4. Miser plus que jamais sur l'autonomie alimentaire
Promouvoir l'agriculture durable, réduire la consommation de denrées produites à l'étranger, favoriser la production locale... La question de l'autonomie alimentaire n'est pas nouvelle, notamment comme solution aux changements climatiques. Toutefois, précise Benoît Lamarche, la pandémie que nous connaissons a accentué l'importance de mettre en place des systèmes alimentaires plus près de nous, en accord avec le respect de l'environnement. «Nous avons réalisé à quel point la dépendance alimentaire n'est pas souhaitable, ne serait-ce qu'en matière d'accessibilité, souligne-t-il. S'alimenter santé sans dépendre du reste de la planète et sans la détruire, voilà un grand enjeu du futur, estime le professeur.
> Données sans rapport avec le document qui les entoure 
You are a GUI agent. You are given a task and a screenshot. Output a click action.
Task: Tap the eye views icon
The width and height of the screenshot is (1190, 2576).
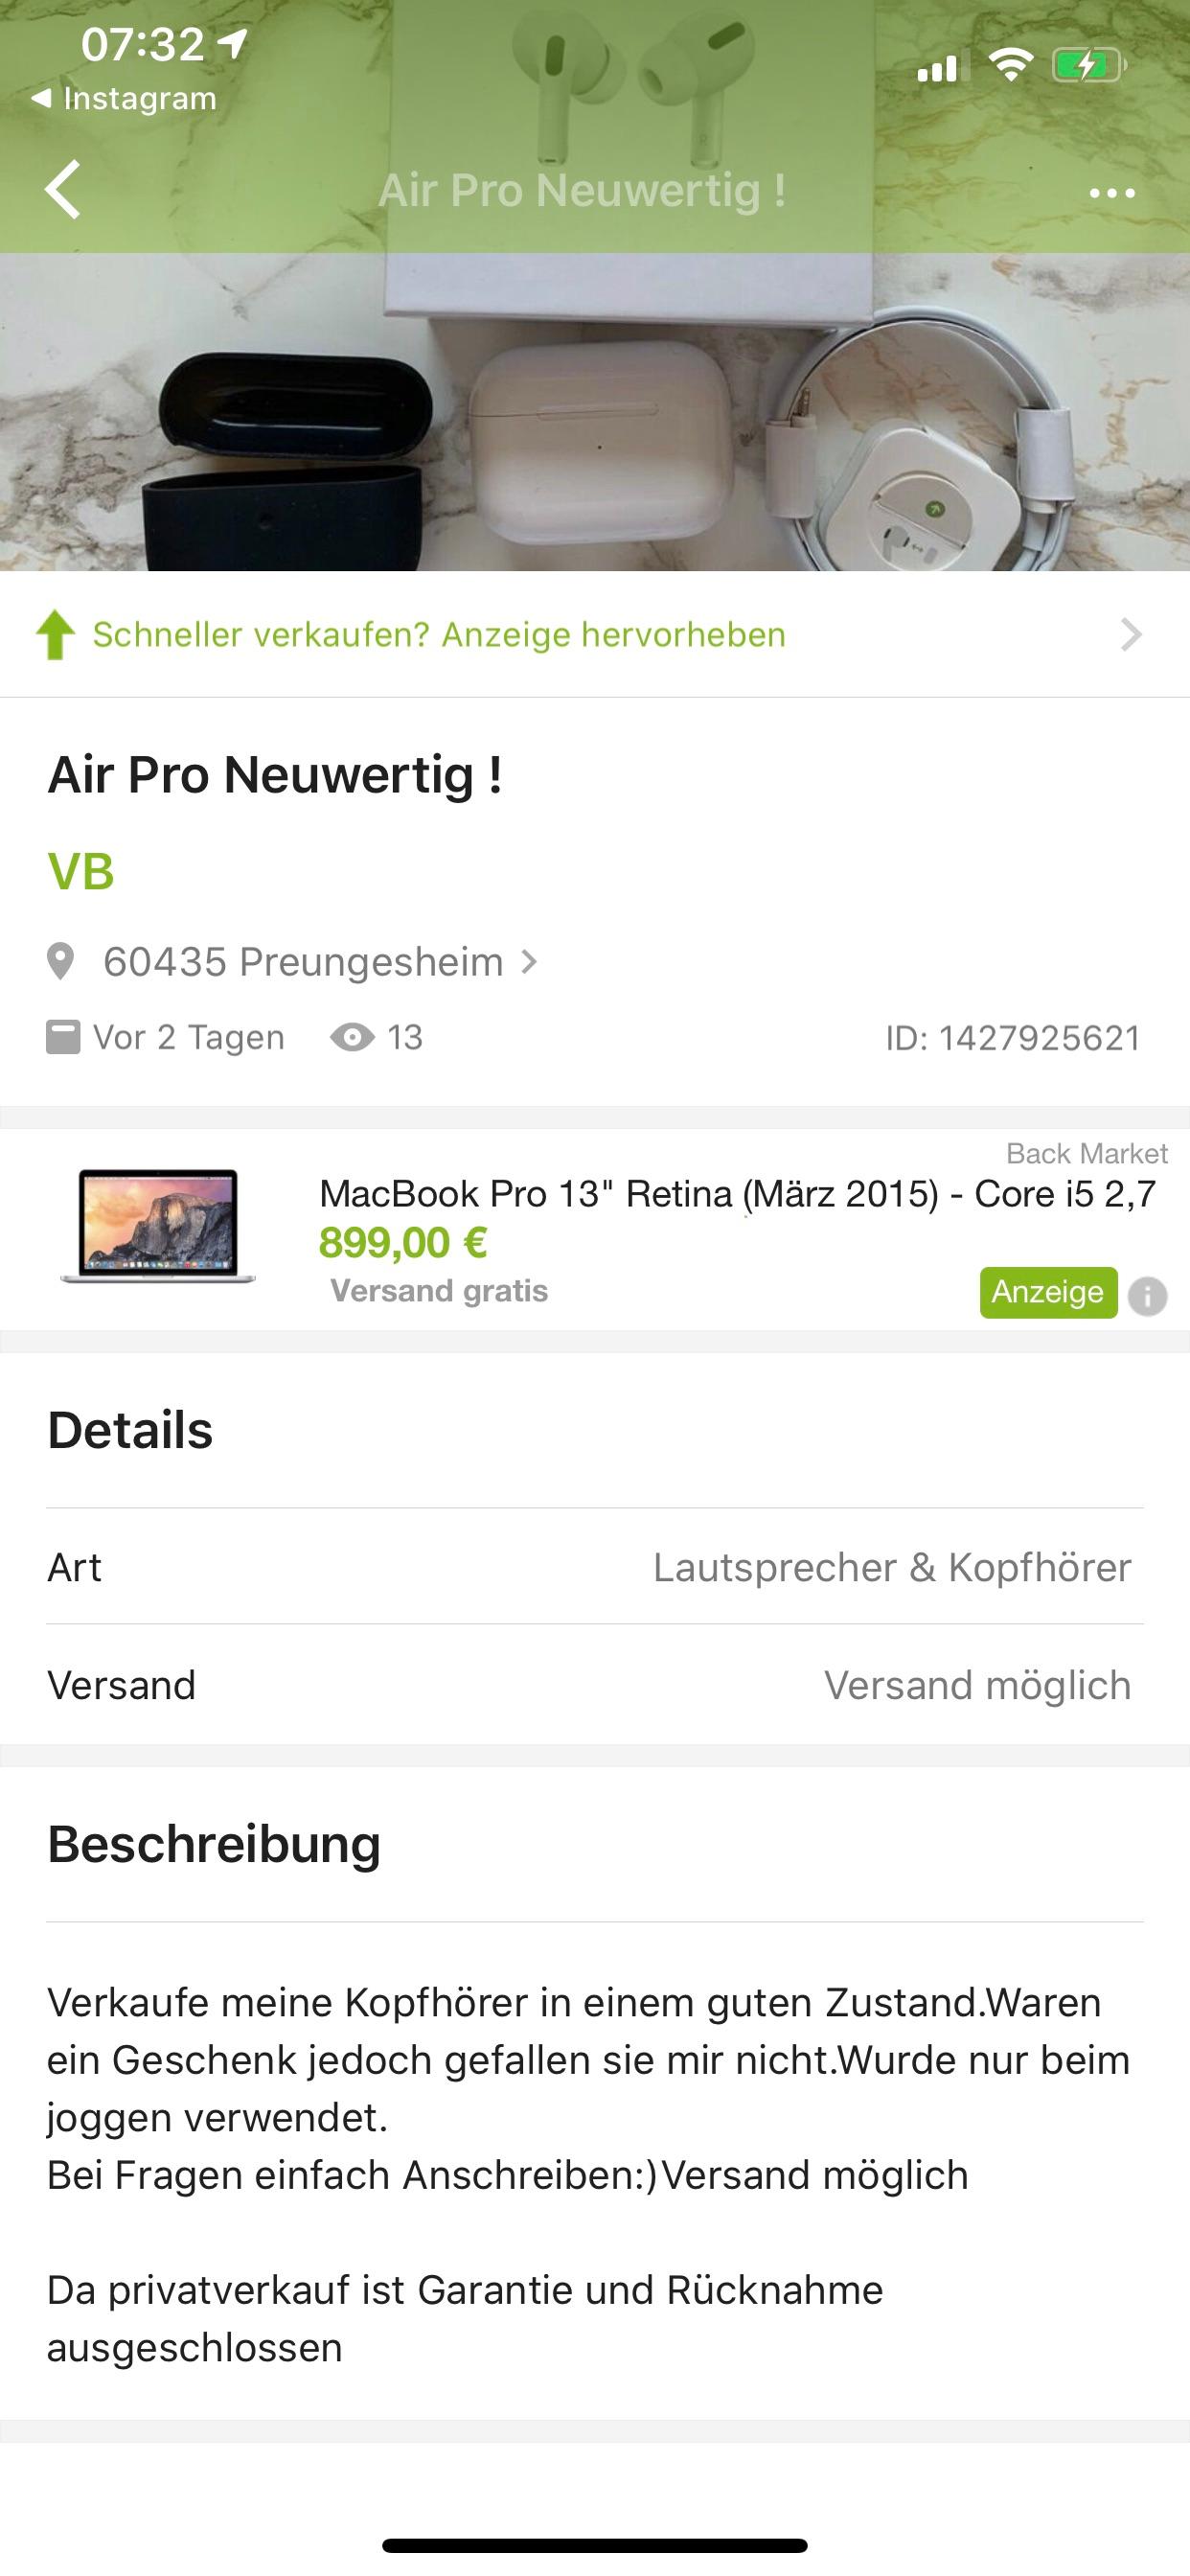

Cela passe par des importations limitées, par la consommation d'aliments moins transformés, par une chaîne alimentaire plus directe entre les producteurs et les consommateurs. «Il y a moyen pour une ville comme Québec de répondre à ses besoins alimentaires, qu'on pense à l'ajout de serres, à une meilleure utilisation de ses terres cultivables à proximité... L'autonomie alimentaire est un rêve, il est possible.» Sur ce plan, conclut le chercheur, nous avons beaucoup à apprendre du savoir-faire des peuples autochtones. «Il faut s'en inspirer, car eux avaient compris comment se nourrir en accord avec le terroir et la protection de l'environnement.»